When using custom elements with state, you want to be very aware of how the virtual DOM diff logic works because lifecycle can be critical for those elements and having the virtual DOM introduce either a spurious destroy/re-create for what you thought of as a single element or a reuse for what you thought of as two elements can be a source of subtle and sometimes difficult to reproduce bugs.

Using Html.Keyed around your custom element with appropriate keys can fix the accidental reuse problem.

The accidental destroy/re-create issue takes more work because you need to make sure that the DOM diff code matches things up the way you do. If you can make the indexed path (e.g., second element then third element then first element) stable this will solve that problem. You can use text “” as a null element for optional parts of the tree. If that won’t work, Html.Keyed can help but beware that it only does a one element look ahead and there are no guarantees around how often the DOM updates.

This is not to say “don’t use custom elements”. It’s just to say beware of the issues you may need to address in your use of them to avoid weird bugs down the road. (For that matter, all of these issues also apply to textfields when they have a selection active.
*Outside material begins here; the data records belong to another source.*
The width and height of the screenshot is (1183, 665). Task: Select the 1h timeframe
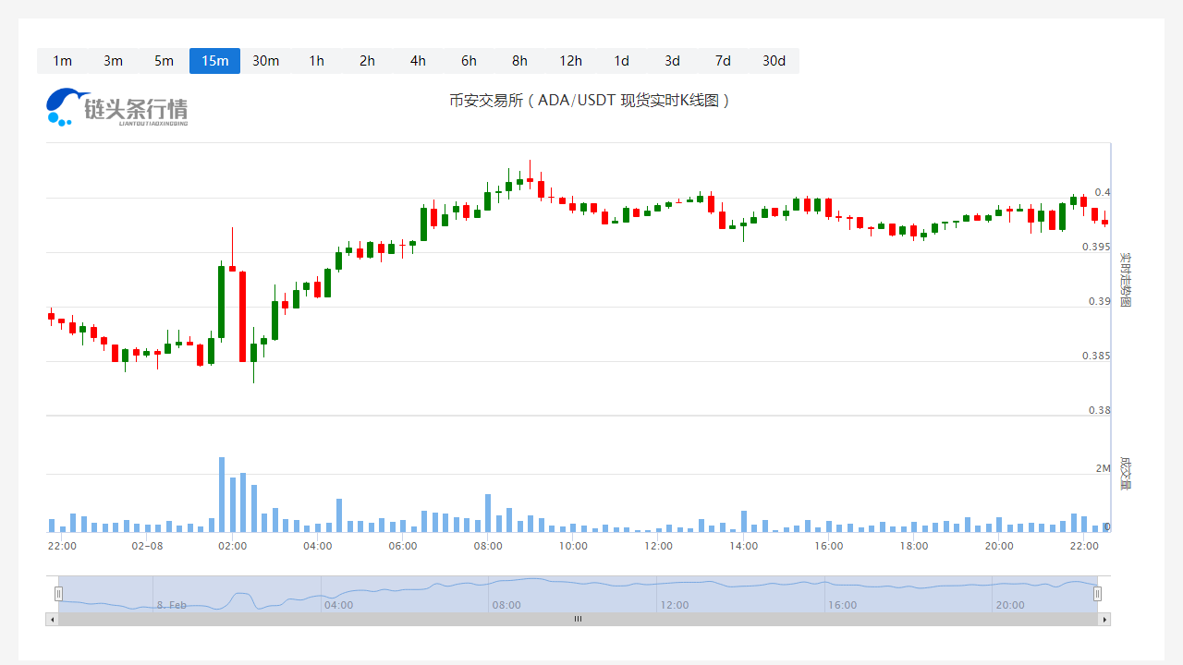click(x=316, y=61)
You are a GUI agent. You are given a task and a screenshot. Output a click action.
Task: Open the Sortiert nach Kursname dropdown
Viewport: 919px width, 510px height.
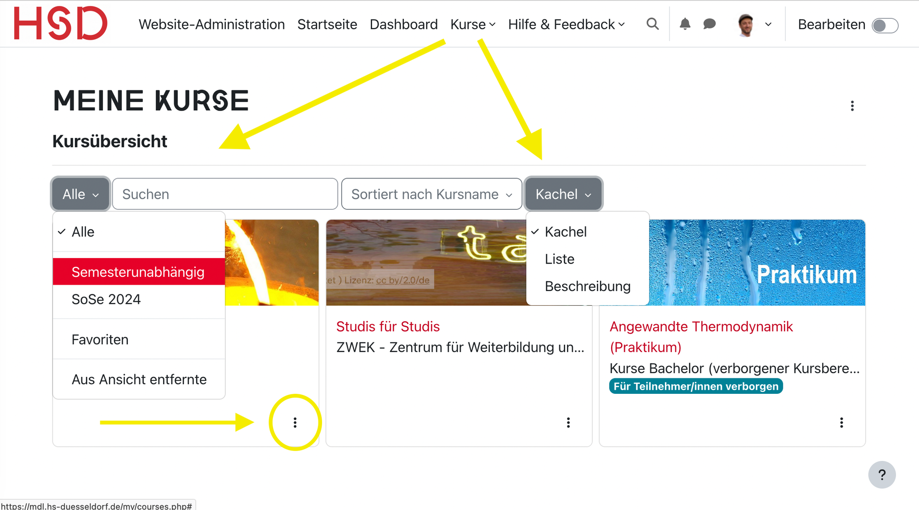tap(431, 194)
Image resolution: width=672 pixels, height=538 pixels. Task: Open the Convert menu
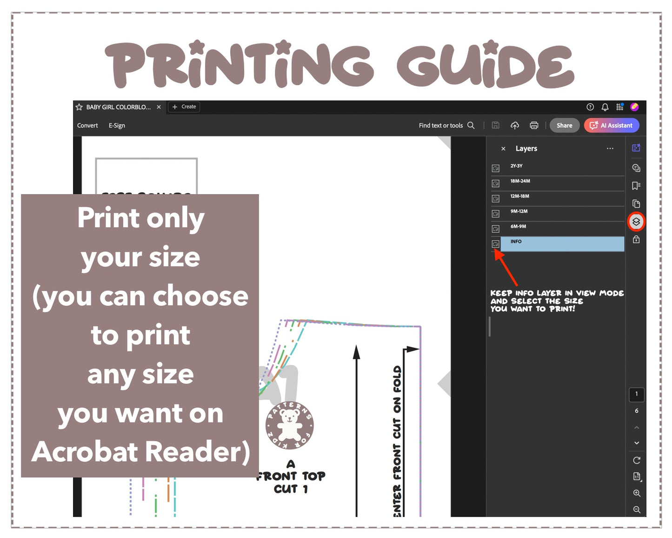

We just don’t generally notice them because the DOM rarely mutates in the vicinity of the textfield while it has focus.)

Mark

P.S. I remember (misremember?) one of the earlier drafts for what became Html.Keyed being based around supplying both a list of keys and a dictionary of keyed elements. That would have made this problem easier but would have been a more complicated API and would have created its own set of complexities for backend behavior if the same key were used more than once in the list.